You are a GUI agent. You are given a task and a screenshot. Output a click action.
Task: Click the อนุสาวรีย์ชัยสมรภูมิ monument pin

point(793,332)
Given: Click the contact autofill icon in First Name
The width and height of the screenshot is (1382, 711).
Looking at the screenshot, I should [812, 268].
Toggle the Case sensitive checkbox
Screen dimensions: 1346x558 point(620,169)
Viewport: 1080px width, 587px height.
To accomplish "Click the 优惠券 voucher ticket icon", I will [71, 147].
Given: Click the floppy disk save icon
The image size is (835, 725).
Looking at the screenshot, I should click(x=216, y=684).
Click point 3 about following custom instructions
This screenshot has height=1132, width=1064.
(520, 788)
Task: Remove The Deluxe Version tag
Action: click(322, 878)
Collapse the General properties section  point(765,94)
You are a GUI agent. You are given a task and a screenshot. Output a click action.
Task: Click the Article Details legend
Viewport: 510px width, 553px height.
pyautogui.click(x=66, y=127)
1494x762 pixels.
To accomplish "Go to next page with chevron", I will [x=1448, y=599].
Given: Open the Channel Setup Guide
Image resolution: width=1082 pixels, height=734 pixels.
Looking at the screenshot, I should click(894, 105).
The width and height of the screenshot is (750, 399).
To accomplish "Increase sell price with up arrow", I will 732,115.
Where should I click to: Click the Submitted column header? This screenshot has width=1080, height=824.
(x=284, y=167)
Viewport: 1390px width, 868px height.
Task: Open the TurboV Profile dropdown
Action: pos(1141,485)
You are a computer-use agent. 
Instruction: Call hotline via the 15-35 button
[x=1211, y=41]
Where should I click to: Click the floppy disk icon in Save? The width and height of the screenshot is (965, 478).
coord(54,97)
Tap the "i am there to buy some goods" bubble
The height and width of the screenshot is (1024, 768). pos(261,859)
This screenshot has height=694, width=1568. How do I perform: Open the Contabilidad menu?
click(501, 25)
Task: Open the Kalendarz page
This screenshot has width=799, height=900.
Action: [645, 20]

###

- _TASK BRIEF_: Your task is to restate every record word for word.

- _SOLUTION TO THE PROBLEM_:
You are a GUI agent. You are given a task and a screenshot. Output a click action.
Task: Click the อนุสาวรีย์ชัยสมรภูมิ monument pin

point(793,332)
Given: Click the contact autofill icon in First Name
The width and height of the screenshot is (1382, 711).
Looking at the screenshot, I should [812, 268].
Toggle the Case sensitive checkbox
Screen dimensions: 1346x558 point(620,169)
Viewport: 1080px width, 587px height.
To accomplish "Click the 优惠券 voucher ticket icon", I will [71, 147].
Given: Click the floppy disk save icon
The image size is (835, 725).
Looking at the screenshot, I should click(x=216, y=684).
Click point 3 about following custom instructions
This screenshot has height=1132, width=1064.
(520, 788)
Task: Remove The Deluxe Version tag
Action: click(322, 878)
Collapse the General properties section  point(765,94)
You are a GUI agent. You are given a task and a screenshot. Output a click action.
Task: Click the Article Details legend
Viewport: 510px width, 553px height.
pyautogui.click(x=66, y=127)
1494x762 pixels.
To accomplish "Go to next page with chevron", I will [x=1448, y=599].
Given: Open the Channel Setup Guide
Image resolution: width=1082 pixels, height=734 pixels.
Looking at the screenshot, I should click(894, 105).
The width and height of the screenshot is (750, 399).
To accomplish "Increase sell price with up arrow", I will 732,115.
Where should I click to: Click the Submitted column header? This screenshot has width=1080, height=824.
(x=284, y=167)
Viewport: 1390px width, 868px height.
Task: Open the TurboV Profile dropdown
Action: pos(1141,485)
You are a computer-use agent. 
Instruction: Call hotline via the 15-35 button
[x=1211, y=41]
Where should I click to: Click the floppy disk icon in Save? The width and height of the screenshot is (965, 478).
coord(54,97)
Tap the "i am there to buy some goods" bubble
The height and width of the screenshot is (1024, 768). pos(261,859)
This screenshot has height=694, width=1568. How do I perform: Open the Contabilidad menu?
click(501, 25)
Task: Open the Kalendarz page
This screenshot has width=799, height=900.
Action: [645, 20]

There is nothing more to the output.